[Start of section]
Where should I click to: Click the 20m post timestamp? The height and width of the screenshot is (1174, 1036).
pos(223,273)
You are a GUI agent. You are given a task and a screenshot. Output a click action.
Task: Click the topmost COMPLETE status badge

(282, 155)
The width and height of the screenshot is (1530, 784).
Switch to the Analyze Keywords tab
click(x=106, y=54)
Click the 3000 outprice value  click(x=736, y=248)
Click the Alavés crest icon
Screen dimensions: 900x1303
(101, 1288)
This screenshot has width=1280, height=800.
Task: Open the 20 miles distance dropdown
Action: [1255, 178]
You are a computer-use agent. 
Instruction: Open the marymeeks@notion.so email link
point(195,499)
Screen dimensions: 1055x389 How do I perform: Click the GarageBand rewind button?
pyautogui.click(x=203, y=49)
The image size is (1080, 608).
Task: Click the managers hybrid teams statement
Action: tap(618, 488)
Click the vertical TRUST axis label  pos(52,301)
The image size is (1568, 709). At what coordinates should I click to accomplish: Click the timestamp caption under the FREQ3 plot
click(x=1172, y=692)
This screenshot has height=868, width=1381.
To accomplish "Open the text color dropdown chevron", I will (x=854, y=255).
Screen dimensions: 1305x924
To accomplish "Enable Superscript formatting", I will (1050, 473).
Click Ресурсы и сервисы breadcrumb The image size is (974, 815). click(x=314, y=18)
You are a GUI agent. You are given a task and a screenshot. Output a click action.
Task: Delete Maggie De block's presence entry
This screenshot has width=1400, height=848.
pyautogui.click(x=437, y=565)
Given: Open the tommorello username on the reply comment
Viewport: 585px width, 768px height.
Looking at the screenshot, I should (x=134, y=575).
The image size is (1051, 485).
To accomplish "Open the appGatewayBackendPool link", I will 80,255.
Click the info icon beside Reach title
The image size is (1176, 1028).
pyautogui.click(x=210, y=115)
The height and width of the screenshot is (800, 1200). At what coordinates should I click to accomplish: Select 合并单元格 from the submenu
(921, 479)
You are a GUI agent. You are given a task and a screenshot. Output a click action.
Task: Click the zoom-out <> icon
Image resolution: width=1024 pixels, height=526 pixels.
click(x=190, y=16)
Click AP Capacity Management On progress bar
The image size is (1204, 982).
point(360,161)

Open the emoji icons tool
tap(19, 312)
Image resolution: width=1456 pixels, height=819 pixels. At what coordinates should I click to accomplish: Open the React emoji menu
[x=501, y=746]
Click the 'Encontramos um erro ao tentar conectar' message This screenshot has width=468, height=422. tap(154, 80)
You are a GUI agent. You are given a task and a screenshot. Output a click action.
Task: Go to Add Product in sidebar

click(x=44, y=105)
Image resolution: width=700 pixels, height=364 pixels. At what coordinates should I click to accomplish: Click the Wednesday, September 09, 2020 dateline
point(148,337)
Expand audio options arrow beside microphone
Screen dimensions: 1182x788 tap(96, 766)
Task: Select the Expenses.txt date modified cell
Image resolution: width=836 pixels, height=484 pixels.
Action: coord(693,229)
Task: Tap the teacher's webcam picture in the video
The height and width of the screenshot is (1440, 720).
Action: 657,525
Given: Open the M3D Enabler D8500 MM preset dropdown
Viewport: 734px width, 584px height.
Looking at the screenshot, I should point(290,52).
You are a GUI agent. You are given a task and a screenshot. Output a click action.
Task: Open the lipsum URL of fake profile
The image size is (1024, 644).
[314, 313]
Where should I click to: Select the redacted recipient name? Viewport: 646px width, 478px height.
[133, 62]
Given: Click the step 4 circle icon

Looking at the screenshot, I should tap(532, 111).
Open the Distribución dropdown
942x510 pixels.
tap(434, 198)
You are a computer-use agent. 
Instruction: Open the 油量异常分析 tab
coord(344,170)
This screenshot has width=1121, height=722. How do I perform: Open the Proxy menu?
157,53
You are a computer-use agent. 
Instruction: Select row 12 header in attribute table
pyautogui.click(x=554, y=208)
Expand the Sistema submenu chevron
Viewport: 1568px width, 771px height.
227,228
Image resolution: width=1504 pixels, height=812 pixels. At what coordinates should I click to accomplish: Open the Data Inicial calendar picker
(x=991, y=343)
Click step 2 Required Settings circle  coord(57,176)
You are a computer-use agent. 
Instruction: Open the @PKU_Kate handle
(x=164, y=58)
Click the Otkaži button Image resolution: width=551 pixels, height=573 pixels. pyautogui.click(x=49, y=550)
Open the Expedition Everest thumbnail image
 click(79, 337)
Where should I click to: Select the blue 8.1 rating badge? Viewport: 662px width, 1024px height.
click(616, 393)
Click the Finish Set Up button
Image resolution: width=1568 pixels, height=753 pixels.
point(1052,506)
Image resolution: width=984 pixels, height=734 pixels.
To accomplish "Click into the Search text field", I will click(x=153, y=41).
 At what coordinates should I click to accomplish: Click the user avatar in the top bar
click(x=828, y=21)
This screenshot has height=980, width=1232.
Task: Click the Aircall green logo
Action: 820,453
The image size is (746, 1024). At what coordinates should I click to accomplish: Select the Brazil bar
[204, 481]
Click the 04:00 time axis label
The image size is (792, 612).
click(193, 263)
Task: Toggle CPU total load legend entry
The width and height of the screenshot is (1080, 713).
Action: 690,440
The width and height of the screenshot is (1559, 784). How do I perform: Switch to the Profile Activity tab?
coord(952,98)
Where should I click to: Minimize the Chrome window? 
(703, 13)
[End of section]
Your answer should consist of all lines in the listing above that contain "label".

Click the vertical TRUST axis label  pos(52,301)
Click the 04:00 time axis label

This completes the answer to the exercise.